How breathing changes your heart rate (respiratory sinus arrhythmia, explained)
When you inhale, your heart rate rises. When you exhale, it falls. This rhythmic change is normal, measurable, and a window into how calm your nervous system is.
What is respiratory sinus arrhythmia?
Respiratory sinus arrhythmia (RSA) is the natural rise and fall of your heart rate across a single breath — faster on the inhale, slower on the exhale.
Despite the word "arrhythmia," RSA is not a problem — it is a healthy sign that your heart and breathing are coupled and responsive.

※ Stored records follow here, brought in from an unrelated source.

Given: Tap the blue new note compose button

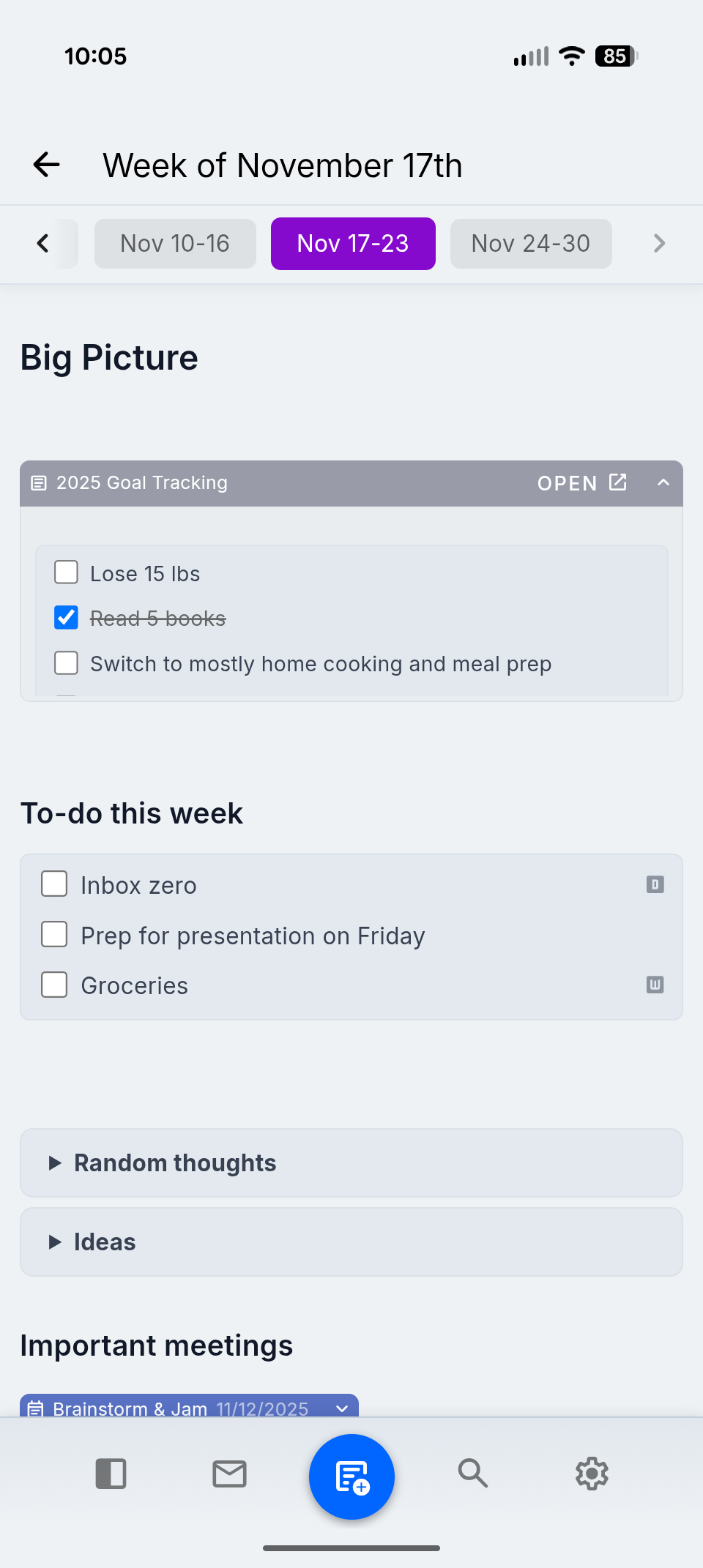Looking at the screenshot, I should [352, 1476].
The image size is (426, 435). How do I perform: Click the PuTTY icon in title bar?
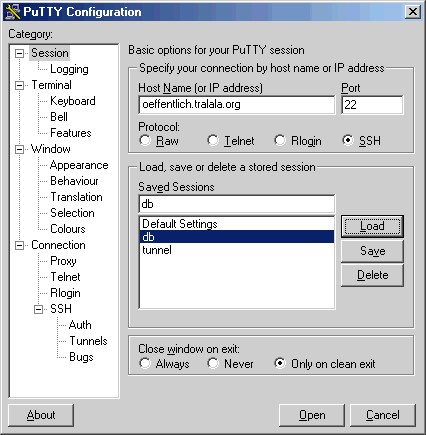pyautogui.click(x=13, y=12)
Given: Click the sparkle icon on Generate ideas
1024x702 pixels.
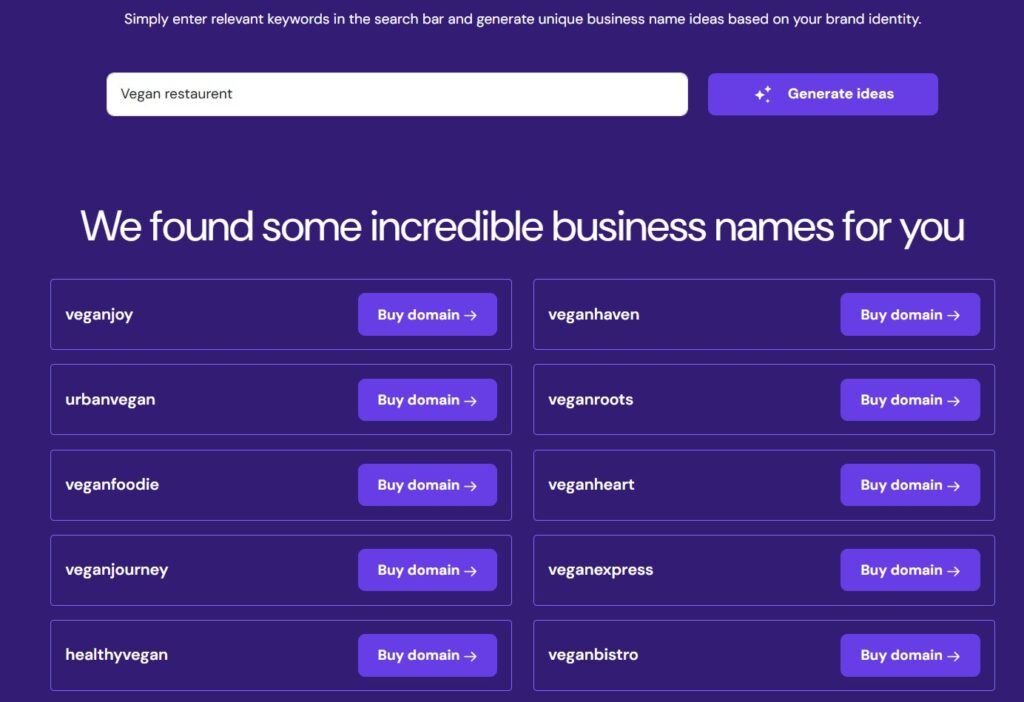Looking at the screenshot, I should (x=763, y=93).
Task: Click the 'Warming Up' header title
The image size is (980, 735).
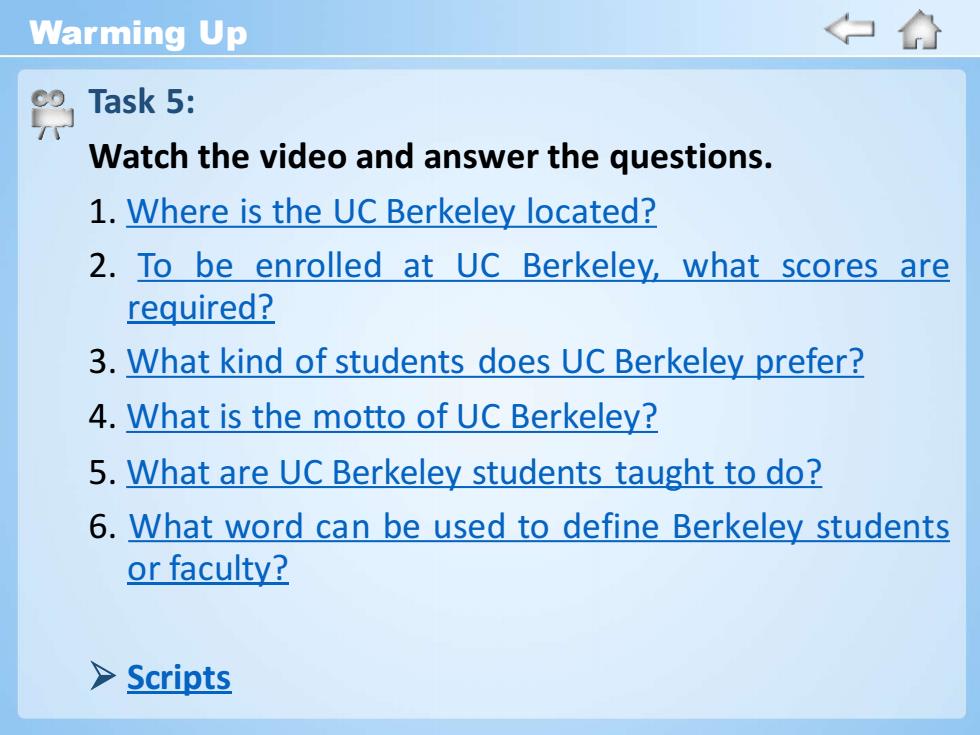Action: pos(138,33)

It is one of the main contributors to heart rate variability (HRV), the beat-to-beat variation that researchers use as a marker of autonomic flexibility.
Why does inhaling speed up your heart and exhaling slow it down?
The vagus nerve acts like a brake on your heart; it eases off when you inhale (so your heart speeds up) and re-applies when you exhale (so your heart slows down).
This "vagal brake" is part of the parasympathetic nervous system — the branch that calms and restores. Because the brake releases and re-applies with each breath, your heart rate gently oscillates in time with your breathing. The slower and deeper you breathe, the more pronounced this rhythm tends to become.
Why a longer exhale helps you calm down
A longer exhale gives the vagal brake more time to act, which is associated with a shift toward the calming, parasympathetic side of your nervous system.
This is why so many calming techniques emphasize a slow, extended out-breath rather than big in-breaths. Slow breathing — often around six breaths per minute — has been associated in research with increased heart rate variability and a greater sense of calm. Lengthening the exhale is the single most practical lever most people have.
How can you feel it yourself?
The easiest way to feel RSA is to listen to your own heartbeat with a stethoscope while you breathe slowly — you will hear it quicken on the inhale and settle on the exhale.
With a stethoscope: place the chest piece over your heart in a quiet room, breathe slowly, and simply notice. Inhale — the beat quickens. Exhale — it settles. Feeling this directly, with your own body, is more convincing than any chart.
Recommended: any basic acoustic stethoscope works for this — you do not need an expensive one.
Without a stethoscope: rest two fingers on the pulse at your wrist or neck, breathe slowly, and feel for the same quicken-and-settle pattern. It is subtler, but it is there.
How can you track it over time?
You can measure how your breathing shifts your stress by scoring it before and after a slow-breathing session.
That is exactly what the Tagmac Wellness app does: it reads your exhale, scores your stress before and after, and guides the longer breath — so you can watch the change session to session.
Frequently asked questions
- Is respiratory sinus arrhythmia good or bad?
- It is healthy. A clear RSA pattern reflects a responsive, flexible nervous system; it generally declines with age and stress.
- How do I hear my own heartbeat at home?
- Use an acoustic stethoscope over your heart in a quiet room. Breathe slowly and notice the beat quicken on the inhale and settle on the exhale.
- Does slow breathing really calm you down?
- Slow breathing — especially a longer exhale — is associated with a shift toward the calming parasympathetic nervous system and higher heart rate variability.
This article is for general wellness and education. It does not diagnose, treat, or prevent any medical condition and is not medical advice. If you notice an irregular heartbeat or have health concerns, talk to a qualified professional.
References
- Russo MA, Santarelli DM, O'Rourke D. The physiological effects of slow breathing in the healthy human. Breathe. 2017;13(4):298–309.
- Shaffer F, Ginsberg JP. An Overview of Heart Rate Variability Metrics and Norms. Frontiers in Public Health. 2017;5:258.